──────── Filas de entrada

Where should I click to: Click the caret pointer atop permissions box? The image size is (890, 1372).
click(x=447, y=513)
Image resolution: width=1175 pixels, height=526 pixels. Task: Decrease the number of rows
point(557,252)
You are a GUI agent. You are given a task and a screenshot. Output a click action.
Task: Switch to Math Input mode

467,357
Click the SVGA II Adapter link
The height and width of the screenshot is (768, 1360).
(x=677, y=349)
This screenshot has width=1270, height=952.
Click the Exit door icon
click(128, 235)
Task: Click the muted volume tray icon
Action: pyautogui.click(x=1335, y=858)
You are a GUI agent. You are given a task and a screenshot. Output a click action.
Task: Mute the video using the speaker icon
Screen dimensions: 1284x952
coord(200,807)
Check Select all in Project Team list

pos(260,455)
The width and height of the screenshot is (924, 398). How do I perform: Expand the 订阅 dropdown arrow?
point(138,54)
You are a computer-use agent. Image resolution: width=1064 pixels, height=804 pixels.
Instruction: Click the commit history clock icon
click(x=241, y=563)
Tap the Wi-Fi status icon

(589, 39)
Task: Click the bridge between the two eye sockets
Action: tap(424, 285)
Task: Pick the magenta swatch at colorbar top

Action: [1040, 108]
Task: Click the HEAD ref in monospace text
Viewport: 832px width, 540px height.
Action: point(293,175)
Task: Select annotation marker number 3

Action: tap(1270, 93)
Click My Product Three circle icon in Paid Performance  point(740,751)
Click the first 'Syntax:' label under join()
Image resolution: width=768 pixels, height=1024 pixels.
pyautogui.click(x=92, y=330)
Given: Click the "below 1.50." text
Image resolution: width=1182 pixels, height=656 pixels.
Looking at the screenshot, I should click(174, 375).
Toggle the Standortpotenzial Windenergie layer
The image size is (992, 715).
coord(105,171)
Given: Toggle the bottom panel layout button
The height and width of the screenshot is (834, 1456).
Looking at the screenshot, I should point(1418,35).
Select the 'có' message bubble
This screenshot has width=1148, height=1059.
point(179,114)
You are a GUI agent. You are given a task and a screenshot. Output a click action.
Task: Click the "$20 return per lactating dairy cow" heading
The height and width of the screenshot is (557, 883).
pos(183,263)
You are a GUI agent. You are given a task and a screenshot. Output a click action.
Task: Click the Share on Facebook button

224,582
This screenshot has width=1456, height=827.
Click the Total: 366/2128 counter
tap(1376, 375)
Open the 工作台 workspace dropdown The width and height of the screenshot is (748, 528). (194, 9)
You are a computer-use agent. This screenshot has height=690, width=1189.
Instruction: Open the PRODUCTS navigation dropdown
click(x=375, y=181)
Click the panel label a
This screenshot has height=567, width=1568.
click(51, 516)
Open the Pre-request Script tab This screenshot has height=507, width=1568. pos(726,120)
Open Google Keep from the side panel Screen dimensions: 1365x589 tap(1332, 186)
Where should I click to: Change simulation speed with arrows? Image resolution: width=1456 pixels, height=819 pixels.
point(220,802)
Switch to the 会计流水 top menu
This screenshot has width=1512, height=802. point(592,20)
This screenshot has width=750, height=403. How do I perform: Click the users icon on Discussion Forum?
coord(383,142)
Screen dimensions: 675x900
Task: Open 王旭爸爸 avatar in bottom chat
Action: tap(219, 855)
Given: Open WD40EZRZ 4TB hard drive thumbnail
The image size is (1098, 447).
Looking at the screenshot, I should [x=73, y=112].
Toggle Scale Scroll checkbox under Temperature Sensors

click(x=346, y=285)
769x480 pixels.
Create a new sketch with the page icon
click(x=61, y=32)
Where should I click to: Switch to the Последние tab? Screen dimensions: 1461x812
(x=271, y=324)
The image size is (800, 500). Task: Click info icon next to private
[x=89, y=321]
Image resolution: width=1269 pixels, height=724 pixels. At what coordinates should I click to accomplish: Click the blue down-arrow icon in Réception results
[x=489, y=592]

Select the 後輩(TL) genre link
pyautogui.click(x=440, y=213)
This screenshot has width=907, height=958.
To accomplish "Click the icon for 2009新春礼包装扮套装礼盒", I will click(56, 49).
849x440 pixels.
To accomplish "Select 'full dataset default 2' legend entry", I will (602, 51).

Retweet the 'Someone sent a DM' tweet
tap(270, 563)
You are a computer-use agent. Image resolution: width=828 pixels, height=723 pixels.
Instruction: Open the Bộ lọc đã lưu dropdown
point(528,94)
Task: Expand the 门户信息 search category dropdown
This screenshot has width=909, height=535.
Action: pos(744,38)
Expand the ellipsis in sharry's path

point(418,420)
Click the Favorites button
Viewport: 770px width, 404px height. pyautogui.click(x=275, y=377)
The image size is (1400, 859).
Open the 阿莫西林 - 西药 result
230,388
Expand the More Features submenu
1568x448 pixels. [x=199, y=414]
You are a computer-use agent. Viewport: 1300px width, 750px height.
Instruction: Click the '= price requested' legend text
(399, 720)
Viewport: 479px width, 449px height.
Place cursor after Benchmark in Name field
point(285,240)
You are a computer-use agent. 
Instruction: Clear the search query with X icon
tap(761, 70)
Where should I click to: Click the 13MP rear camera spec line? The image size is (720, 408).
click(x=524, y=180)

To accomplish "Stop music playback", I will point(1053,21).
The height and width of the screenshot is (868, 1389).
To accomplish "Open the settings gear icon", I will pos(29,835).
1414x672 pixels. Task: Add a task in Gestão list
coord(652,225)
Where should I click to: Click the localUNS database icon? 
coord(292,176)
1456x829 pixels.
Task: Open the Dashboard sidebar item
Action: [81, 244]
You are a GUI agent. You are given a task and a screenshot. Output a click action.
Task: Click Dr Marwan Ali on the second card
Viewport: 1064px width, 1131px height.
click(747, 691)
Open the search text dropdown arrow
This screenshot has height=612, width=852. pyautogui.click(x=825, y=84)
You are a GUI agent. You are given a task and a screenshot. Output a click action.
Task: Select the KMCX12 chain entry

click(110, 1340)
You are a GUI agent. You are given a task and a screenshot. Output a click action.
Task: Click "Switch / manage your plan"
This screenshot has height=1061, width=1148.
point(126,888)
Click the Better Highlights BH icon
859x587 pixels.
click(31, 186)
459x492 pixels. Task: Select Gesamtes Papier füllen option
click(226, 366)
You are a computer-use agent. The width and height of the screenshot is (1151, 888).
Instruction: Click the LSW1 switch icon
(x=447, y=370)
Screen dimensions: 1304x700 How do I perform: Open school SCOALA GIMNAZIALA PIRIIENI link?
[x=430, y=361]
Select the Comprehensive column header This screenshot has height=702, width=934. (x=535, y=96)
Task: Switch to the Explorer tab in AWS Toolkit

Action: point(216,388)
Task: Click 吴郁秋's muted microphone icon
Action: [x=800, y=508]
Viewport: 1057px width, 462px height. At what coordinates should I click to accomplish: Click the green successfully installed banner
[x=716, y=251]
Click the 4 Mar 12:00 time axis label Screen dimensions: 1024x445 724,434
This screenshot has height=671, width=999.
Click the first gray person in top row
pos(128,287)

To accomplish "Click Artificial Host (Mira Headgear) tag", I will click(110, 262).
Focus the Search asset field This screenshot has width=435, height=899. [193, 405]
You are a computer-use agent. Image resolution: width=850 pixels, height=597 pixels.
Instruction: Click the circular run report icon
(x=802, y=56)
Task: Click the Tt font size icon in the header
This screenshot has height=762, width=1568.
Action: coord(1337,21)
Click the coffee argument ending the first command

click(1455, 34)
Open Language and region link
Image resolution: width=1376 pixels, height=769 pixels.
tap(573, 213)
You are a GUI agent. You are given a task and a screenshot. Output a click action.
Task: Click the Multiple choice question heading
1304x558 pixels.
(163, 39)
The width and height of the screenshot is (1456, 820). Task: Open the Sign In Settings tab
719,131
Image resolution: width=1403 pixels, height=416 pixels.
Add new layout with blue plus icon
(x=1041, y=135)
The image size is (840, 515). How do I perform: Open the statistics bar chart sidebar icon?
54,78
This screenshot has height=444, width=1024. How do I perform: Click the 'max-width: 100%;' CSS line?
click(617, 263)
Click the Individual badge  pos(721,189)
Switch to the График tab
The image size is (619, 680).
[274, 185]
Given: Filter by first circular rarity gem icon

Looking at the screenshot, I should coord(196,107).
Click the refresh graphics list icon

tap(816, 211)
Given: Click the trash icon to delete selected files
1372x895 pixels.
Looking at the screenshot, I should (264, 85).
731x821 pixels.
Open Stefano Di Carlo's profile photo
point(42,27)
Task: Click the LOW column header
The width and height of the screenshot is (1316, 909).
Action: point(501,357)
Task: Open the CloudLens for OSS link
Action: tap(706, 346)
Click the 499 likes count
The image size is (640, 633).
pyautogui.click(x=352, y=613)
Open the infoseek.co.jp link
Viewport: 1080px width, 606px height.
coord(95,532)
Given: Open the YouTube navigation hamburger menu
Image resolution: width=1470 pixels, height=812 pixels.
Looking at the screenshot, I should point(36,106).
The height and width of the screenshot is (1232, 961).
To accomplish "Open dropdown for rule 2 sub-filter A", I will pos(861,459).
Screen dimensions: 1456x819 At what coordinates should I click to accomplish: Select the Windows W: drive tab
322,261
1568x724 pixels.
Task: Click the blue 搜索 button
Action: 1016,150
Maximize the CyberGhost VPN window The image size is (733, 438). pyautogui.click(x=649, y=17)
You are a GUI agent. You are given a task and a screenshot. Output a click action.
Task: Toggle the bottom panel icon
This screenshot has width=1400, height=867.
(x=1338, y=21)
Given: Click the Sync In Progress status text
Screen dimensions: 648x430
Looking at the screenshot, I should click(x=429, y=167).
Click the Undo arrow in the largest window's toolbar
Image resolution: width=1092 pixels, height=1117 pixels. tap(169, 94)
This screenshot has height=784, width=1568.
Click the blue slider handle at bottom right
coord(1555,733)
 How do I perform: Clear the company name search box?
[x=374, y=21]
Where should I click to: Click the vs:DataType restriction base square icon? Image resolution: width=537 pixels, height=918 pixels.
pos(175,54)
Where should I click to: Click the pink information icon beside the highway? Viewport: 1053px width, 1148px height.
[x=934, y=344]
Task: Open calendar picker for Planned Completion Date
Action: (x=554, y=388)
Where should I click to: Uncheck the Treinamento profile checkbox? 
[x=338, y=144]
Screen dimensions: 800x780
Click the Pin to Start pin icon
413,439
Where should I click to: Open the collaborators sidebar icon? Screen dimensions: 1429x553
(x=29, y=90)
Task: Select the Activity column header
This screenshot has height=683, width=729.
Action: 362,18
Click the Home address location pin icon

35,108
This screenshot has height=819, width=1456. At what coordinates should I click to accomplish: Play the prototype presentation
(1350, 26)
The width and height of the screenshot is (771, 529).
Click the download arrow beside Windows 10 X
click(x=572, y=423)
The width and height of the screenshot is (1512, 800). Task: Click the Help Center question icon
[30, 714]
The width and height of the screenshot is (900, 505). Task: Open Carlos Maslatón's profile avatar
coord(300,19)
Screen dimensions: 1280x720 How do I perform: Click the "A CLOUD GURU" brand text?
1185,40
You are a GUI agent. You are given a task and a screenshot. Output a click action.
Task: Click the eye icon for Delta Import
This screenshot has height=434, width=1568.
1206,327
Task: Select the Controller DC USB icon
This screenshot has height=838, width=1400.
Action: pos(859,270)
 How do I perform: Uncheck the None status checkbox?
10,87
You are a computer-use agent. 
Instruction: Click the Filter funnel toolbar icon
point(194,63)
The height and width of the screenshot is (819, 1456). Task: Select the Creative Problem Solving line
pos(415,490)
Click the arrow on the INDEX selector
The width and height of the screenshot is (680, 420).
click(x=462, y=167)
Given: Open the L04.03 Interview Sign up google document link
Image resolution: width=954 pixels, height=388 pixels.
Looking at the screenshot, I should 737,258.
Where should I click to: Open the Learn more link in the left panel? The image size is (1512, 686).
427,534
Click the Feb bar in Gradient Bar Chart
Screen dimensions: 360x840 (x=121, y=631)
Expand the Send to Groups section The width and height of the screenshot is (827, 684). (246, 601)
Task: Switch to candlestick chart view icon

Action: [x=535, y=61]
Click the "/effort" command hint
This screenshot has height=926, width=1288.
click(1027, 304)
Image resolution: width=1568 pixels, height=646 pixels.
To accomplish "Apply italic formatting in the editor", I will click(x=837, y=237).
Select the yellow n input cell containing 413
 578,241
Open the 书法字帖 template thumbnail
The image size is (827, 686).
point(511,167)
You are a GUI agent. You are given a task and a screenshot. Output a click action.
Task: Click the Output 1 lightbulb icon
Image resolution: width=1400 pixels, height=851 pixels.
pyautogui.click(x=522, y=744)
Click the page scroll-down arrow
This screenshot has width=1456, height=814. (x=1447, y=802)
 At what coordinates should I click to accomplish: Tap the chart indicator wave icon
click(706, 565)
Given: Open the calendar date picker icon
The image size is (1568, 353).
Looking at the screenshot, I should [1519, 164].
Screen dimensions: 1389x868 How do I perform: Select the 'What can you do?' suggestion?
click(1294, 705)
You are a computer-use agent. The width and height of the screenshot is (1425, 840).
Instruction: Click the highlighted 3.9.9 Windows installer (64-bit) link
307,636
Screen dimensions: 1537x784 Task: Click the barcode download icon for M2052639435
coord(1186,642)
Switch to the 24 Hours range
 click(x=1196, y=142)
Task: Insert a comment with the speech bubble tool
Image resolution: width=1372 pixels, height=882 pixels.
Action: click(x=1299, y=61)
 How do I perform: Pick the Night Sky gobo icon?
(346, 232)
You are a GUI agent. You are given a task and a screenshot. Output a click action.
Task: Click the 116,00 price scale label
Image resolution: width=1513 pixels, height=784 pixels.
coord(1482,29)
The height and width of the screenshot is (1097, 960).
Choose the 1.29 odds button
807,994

────────────────

*Trabajo requerido:* Presente como una lista JSON de cadenas, con una cadena por línea y sin las líneas en blanco, únicamente los registros que van desde la línea que contiene "Select the yellow n input cell containing 413" hasta la línea que contiene "click(1294, 705)", ambas incluidas.

*Solución del problema:*
[
  "Select the yellow n input cell containing 413",
  " 578,241",
  "Open the 书法字帖 template thumbnail",
  "The image size is (827, 686).",
  "point(511,167)",
  "You are a GUI agent. You are given a task and a screenshot. Output a click action.",
  "Task: Click the Output 1 lightbulb icon",
  "Image resolution: width=1400 pixels, height=851 pixels.",
  "pyautogui.click(x=522, y=744)",
  "Click the page scroll-down arrow",
  "This screenshot has width=1456, height=814. (x=1447, y=802)",
  " At what coordinates should I click to accomplish: Tap the chart indicator wave icon",
  "click(706, 565)",
  "Given: Open the calendar date picker icon",
  "The image size is (1568, 353).",
  "Looking at the screenshot, I should [1519, 164].",
  "Screen dimensions: 1389x868 How do I perform: Select the 'What can you do?' suggestion?",
  "click(1294, 705)"
]